Medical Insights for Adolescents with Endometriosis
Adolescents with endometriosis often experience primary dysmenorrhea, which can start within 6-12 months of menarche. When evaluating secondary dysmenorrhea, pelvic imaging with ultrasonography should be considered, regardless of pelvic examination findings. This is particularly important, as about two-thirds of adolescent girls with chronic pelvic pain or unresponsive dysmenorrhea will be diagnosed with endometriosis.
For adolescents with endometriosis, a combination of conservative surgical therapy for diagnosis and treatment, along with ongoing suppressive medical therapies to prevent endometrial proliferation, is recommended. Adolescents can be treated with hormonal therapy, including continuous combined hormonal contraceptives, progestin-only agents, or levonorgestrel-releasing intrauterine systems (LNG-IUS). Patients may need to try various hormonal suppression methods to find the most effective one, with adequate counseling on potential risks and benefits.

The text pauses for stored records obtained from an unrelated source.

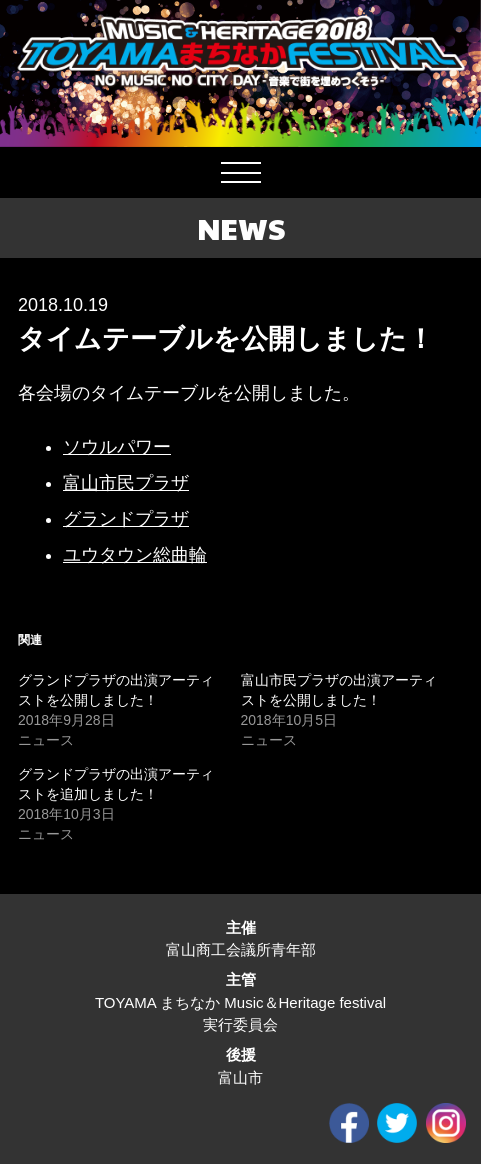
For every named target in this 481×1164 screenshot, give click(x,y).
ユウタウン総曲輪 (135, 555)
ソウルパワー (117, 447)
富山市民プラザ (126, 483)
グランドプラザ (126, 519)
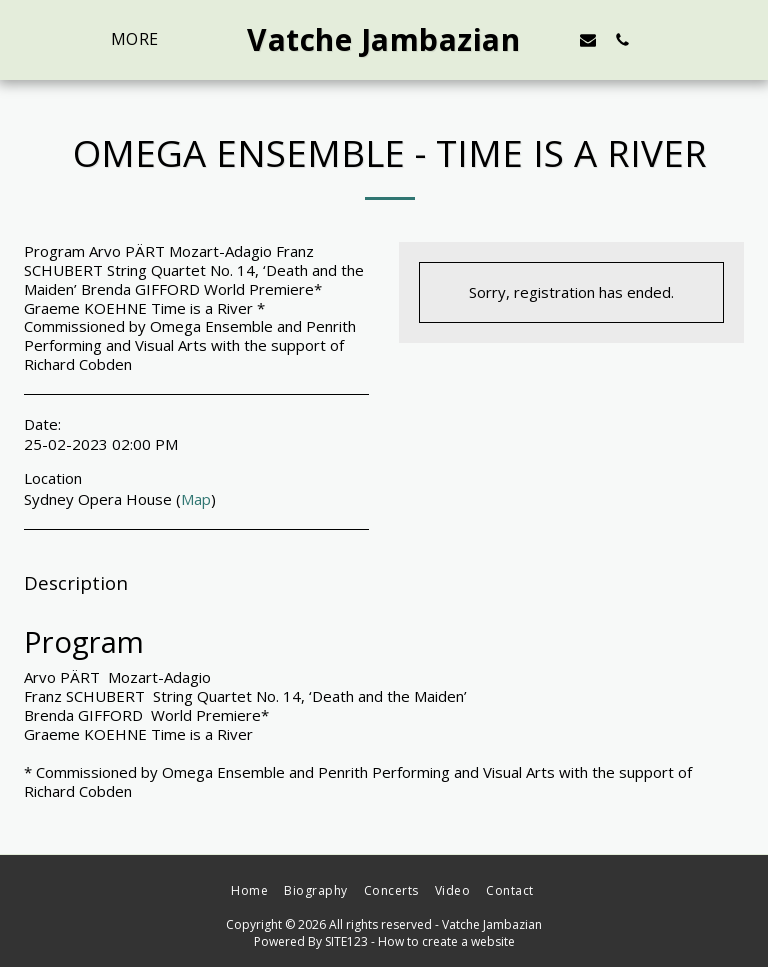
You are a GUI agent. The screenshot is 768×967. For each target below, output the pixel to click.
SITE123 (346, 941)
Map (196, 499)
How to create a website (446, 941)
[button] (588, 39)
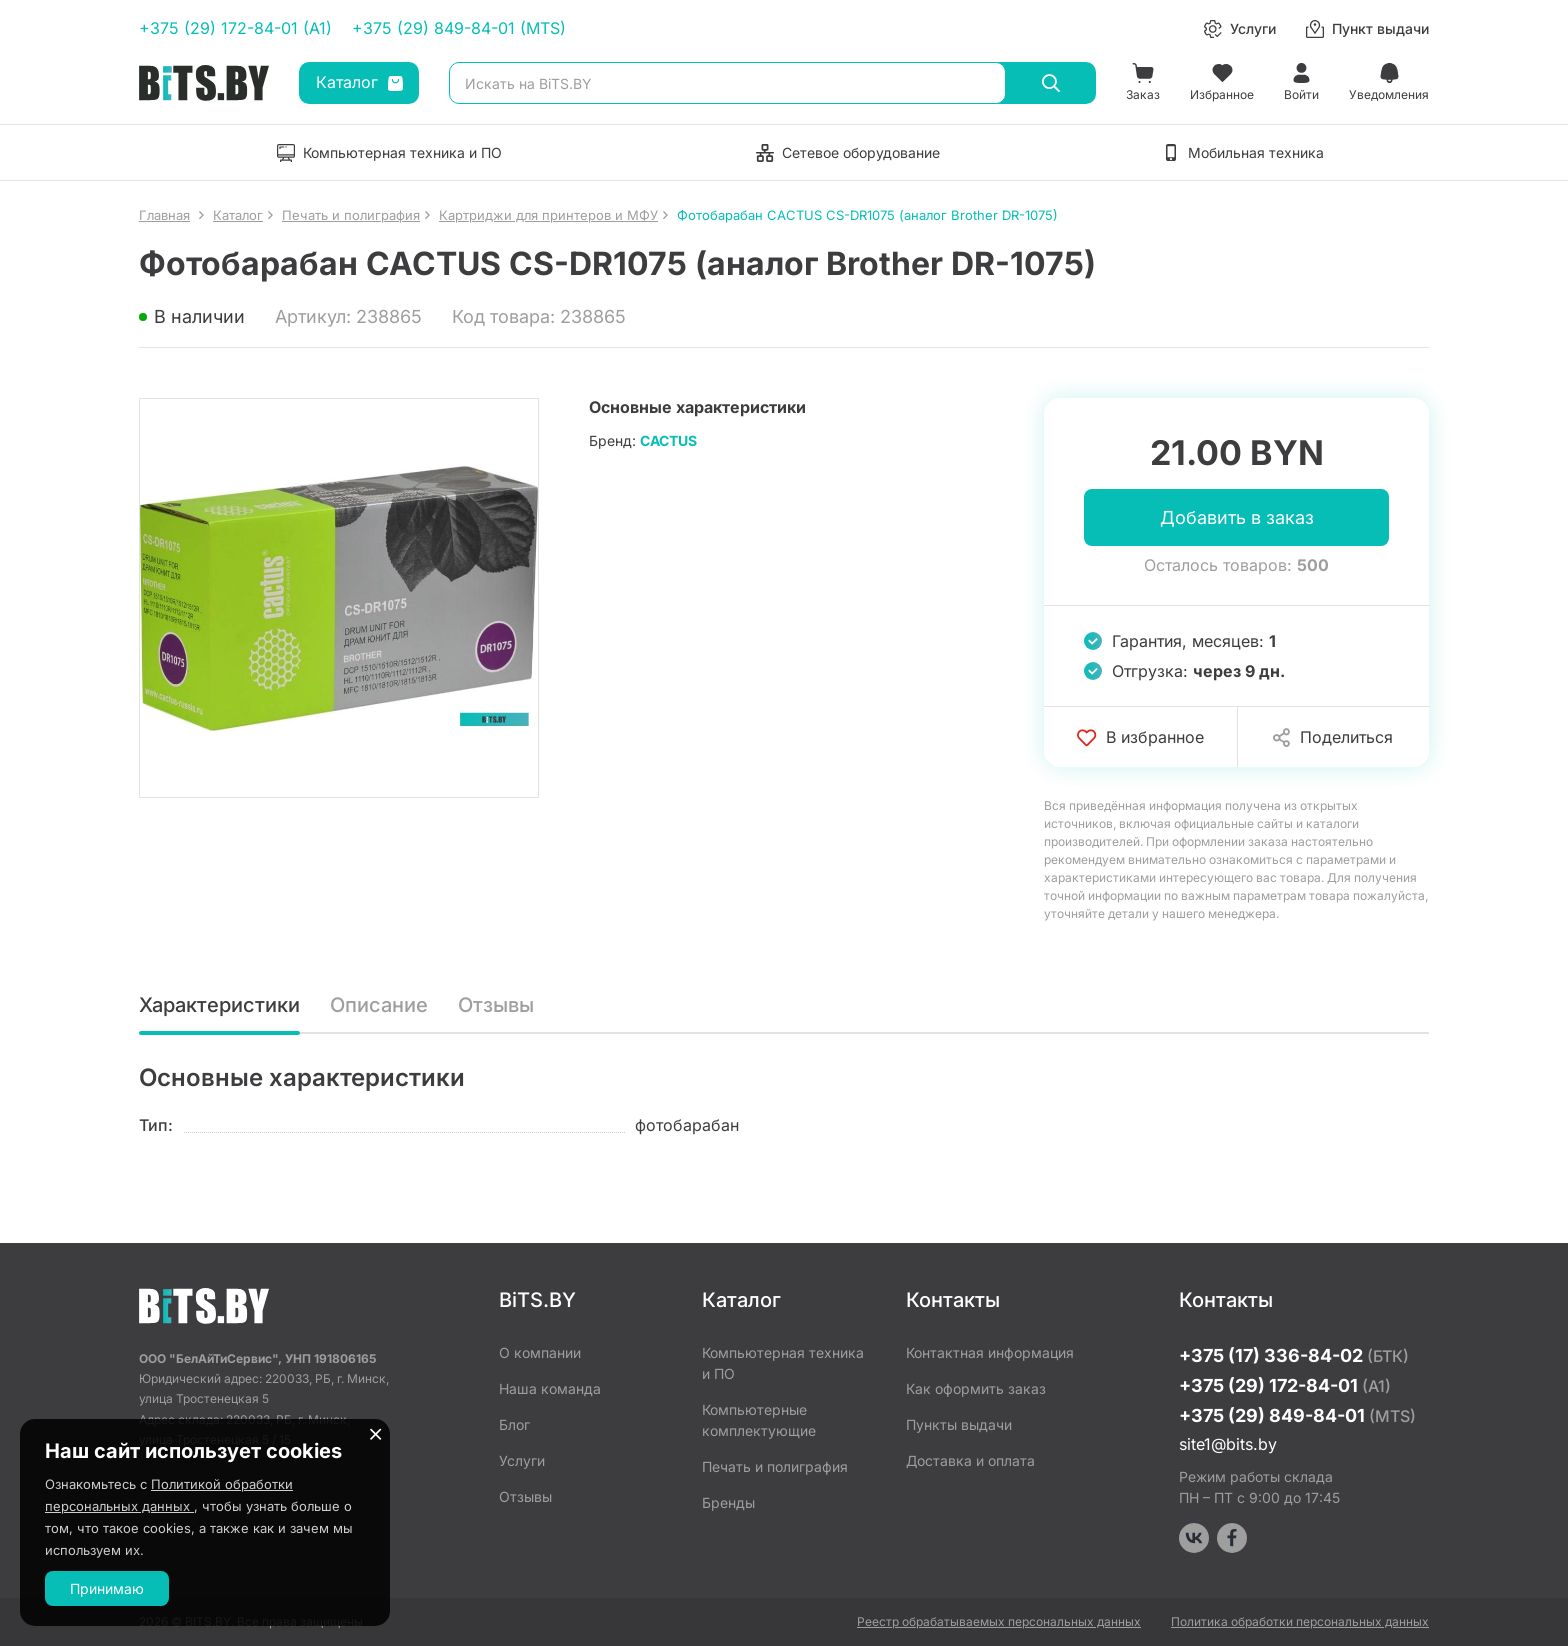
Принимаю (107, 1588)
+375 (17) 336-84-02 (1294, 1355)
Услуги (522, 1460)
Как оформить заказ (976, 1388)
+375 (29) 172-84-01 (1285, 1385)
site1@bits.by (1228, 1444)
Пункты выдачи (959, 1424)
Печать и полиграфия (775, 1466)
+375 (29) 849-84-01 (1297, 1415)
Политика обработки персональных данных (1300, 1621)
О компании (540, 1352)
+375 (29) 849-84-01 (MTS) (459, 28)
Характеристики (219, 1005)
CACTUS (668, 440)
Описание (379, 1005)
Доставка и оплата (970, 1460)
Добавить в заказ (1237, 517)
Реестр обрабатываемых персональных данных (999, 1621)
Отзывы (496, 1005)
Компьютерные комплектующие (759, 1420)
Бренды (728, 1502)
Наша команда (550, 1388)
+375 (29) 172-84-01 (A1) (235, 28)
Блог (514, 1424)
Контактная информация (990, 1352)
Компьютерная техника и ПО (783, 1363)
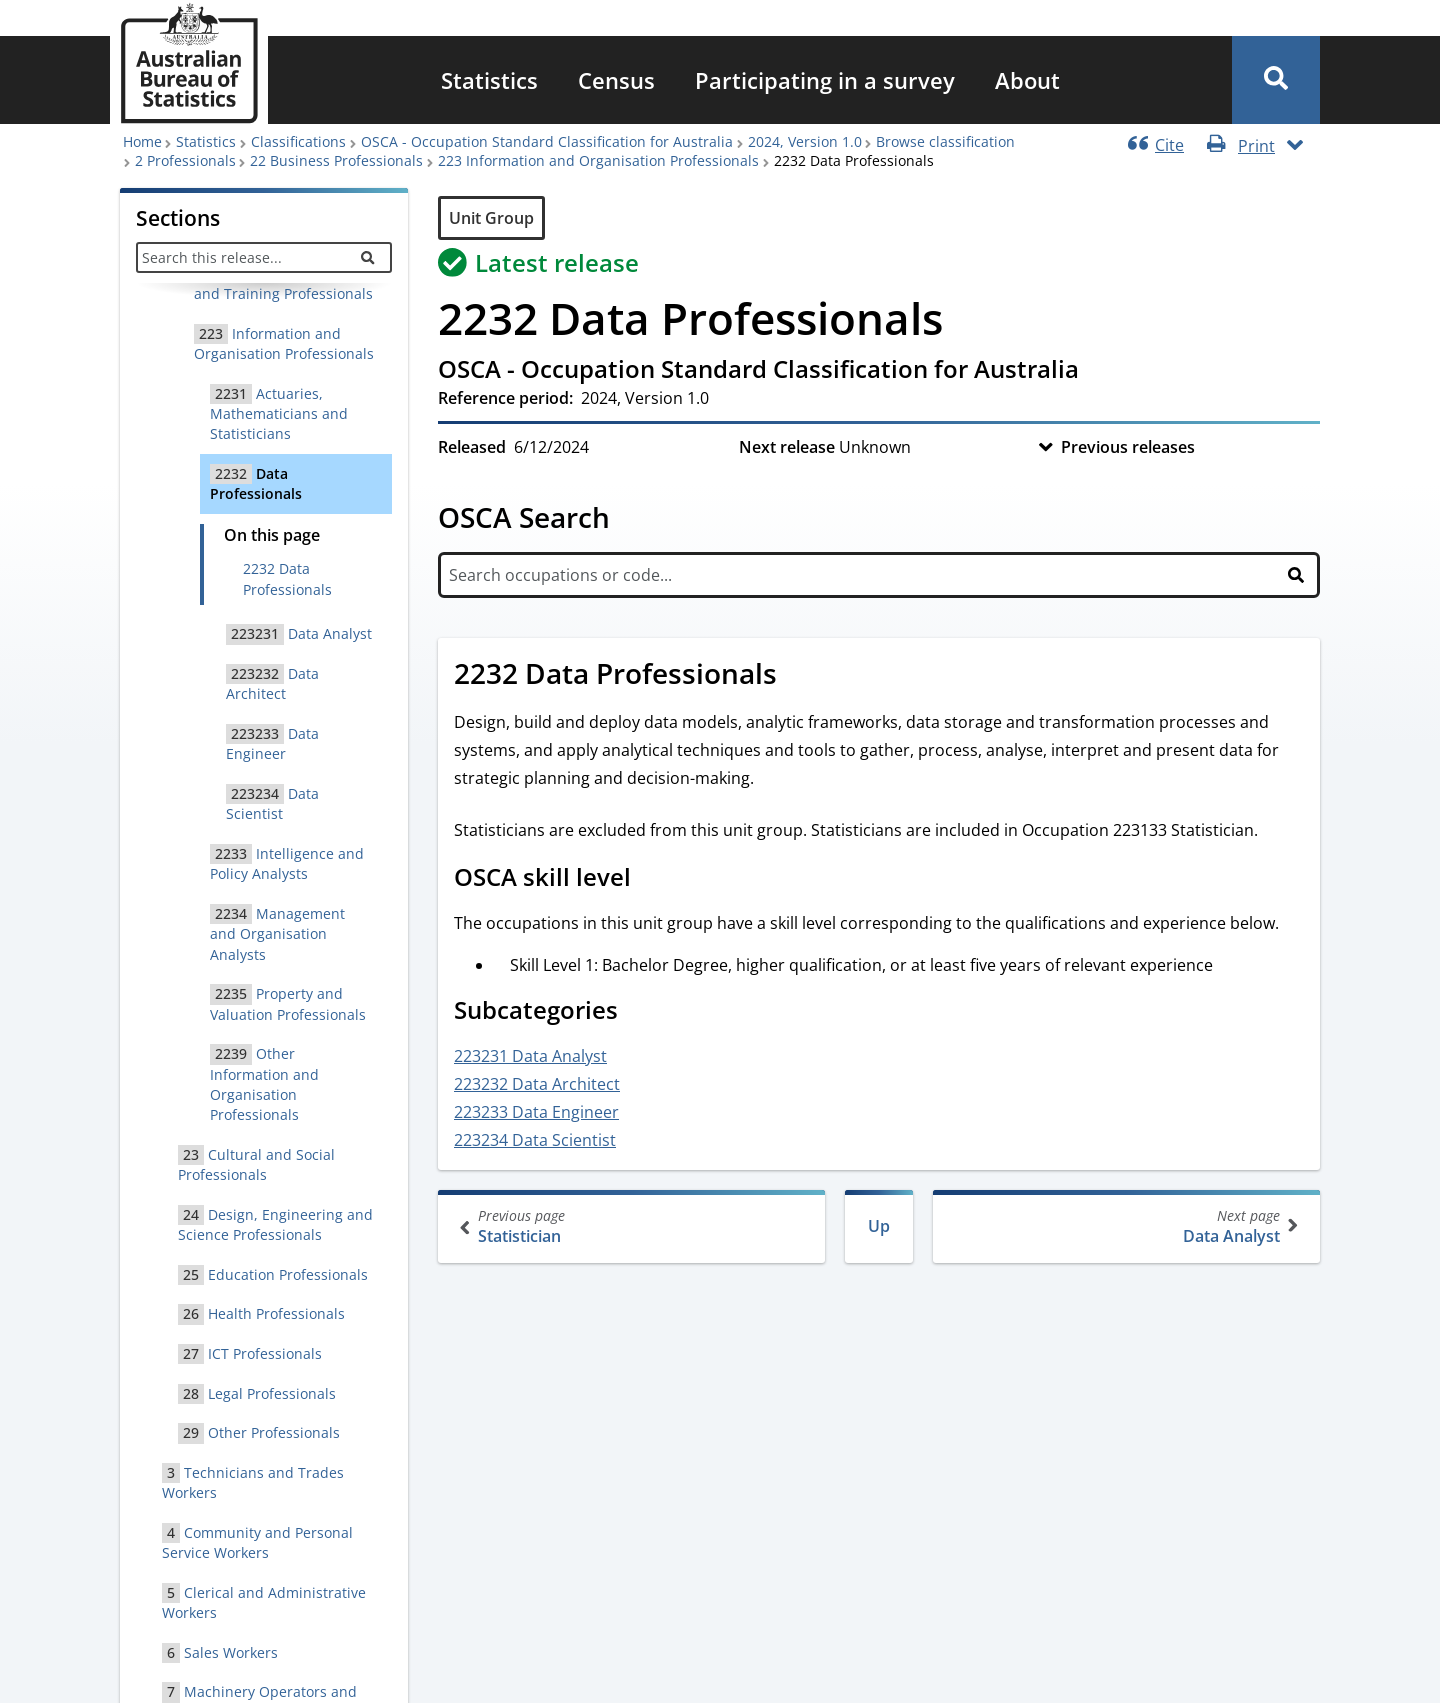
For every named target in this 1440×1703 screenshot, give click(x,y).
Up (879, 1226)
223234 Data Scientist (535, 1140)
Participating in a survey (825, 80)
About (1027, 80)
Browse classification (945, 141)
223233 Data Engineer (536, 1112)
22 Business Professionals (336, 160)
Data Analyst (1124, 1226)
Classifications (298, 141)
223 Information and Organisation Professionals (598, 160)
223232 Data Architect (537, 1084)
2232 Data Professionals (287, 578)
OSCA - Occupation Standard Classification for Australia (547, 141)
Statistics (489, 80)
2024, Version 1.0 (805, 141)
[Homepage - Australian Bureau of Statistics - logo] (189, 63)
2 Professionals (185, 160)
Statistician (633, 1226)
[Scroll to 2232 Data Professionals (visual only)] (799, 676)
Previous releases (1128, 447)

Nonsteroidal anti-inflammatory drugs (NSAIDs) should be the primary choice for pain relief in adolescents with endometriosis, while long-term use of narcotics for managing endometriosis pain is discouraged outside of specialized pain management teams.
A Message for All Student Athletes
Endometriosis is a condition that affects millions of women and young girls worldwide. It's crucial to understand that debilitating pain during menstruation or sports is not normal. To all student athletes facing similar challenges, remember Hannah and Stacy's stories - don't let anyone dismiss your pain. Seek medical help, advocate for your health, and remember that your dreams are worth fighting for. With the right support and awareness, you can triumph over endometriosis and continue to shine both in the classroom and on the field. Your health should never be compromised, and you are not alone in this journey.